Apple's Chief Executive Tim Cook has expressed "outrage" at reports of unsafe working practices at suppliers and has promised to step up audits. It should also be remembered that Apple is just one of many international companies -- such as Nokia, Dell and Microsoft -- that use Foxconn as an assembly supplier.

Foxconn, which employs over a million workers in China, has been in the headlines before after a spate of worker suicides at its factories in 2010.

It later set up helplines and safety nets to stop employees jumping, as well as raising salaries. Basic pay was increased to 2,000 yuan (US$315) a month, up from 1,200 yuan (US$189).

The company tends to attract attention because of its size, with over 300,000 working and living in its Shenzhen complex that is the size of small town.

While home for workers is most likely still a cramped, shared dormitory, in the past decade Shenzhen has transformed with new skyscrapers, subways and streets packed with new cars.

The depressing prospect for migrant workers is they are prevented from joining this new China. Thanks to the decades-old hukou system, they cannot enjoy resident perks such as housing, education and medical benefits available to locals.

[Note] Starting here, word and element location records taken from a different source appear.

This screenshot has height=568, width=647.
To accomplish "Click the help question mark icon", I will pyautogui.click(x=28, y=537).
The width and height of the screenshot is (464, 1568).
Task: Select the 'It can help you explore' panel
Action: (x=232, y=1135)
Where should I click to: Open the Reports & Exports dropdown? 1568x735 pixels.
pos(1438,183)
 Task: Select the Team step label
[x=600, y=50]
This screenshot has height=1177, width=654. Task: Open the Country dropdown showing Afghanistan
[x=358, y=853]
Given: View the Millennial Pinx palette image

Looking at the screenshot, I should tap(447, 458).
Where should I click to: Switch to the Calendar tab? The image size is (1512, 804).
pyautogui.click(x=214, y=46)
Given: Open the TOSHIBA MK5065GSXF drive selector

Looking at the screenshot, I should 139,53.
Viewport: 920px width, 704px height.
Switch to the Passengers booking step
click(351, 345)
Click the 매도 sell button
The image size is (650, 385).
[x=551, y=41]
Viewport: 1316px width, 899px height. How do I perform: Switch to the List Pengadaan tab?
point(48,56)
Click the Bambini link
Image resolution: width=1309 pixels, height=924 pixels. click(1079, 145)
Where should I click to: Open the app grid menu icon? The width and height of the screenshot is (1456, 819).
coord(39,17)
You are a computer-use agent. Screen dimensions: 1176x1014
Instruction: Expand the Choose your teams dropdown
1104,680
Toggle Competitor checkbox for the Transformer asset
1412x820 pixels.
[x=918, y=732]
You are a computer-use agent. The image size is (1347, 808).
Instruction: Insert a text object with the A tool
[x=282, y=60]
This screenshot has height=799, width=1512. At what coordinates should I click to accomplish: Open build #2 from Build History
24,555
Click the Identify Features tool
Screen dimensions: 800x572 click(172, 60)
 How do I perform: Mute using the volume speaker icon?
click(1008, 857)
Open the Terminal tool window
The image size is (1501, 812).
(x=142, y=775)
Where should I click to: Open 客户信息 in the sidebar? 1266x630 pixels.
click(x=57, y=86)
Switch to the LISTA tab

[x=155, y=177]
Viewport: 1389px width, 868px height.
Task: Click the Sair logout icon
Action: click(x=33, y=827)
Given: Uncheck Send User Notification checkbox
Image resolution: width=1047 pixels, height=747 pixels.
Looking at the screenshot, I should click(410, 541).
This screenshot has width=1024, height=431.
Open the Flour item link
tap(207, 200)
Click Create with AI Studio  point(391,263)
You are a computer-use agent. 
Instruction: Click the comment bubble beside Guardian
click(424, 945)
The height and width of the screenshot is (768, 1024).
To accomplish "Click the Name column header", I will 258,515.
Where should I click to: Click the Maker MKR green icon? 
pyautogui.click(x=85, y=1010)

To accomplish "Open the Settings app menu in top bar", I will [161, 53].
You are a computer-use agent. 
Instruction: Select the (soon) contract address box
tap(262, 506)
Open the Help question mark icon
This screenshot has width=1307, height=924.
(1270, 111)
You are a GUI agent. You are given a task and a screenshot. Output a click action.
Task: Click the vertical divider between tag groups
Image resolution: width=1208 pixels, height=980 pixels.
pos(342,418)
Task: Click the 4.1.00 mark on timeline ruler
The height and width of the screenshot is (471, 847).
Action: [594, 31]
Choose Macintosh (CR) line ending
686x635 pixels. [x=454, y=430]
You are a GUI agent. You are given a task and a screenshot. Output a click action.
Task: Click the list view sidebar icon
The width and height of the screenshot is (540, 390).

This suits provincial authorities, who avoid bearing the costs of providing these services or the infrastructure that an influx a population the size of Foxconn's plant in Shenzhen would require. Meanwhile, they still get the tax revenue from the business located locally.

Such a system might have been justified when China was starting out on its path of industrialization. But holding back a permanent rump of citizens as factory cannon fodder is inevitably going to lead to rising tensions.

Another unpalatable consequence of the hukou system on such a scale is it makes it difficult for migrant families to resettle. It is estimated 58 million children of migrant workers are left behind with relatives or in care.

Apple and other multinational will argue they are just following the rules laid out by the authorities in China or whatever country.
Understandable perhaps, but how long will it be good enough, especially if this situation begins to offend Apple's socially responsible consumers?

After all, if consumers are willing to demand eggs from chickens that were not factory farmed, it is not much of a stretch that they might demand smartphones assembled by workers with some basic dignity.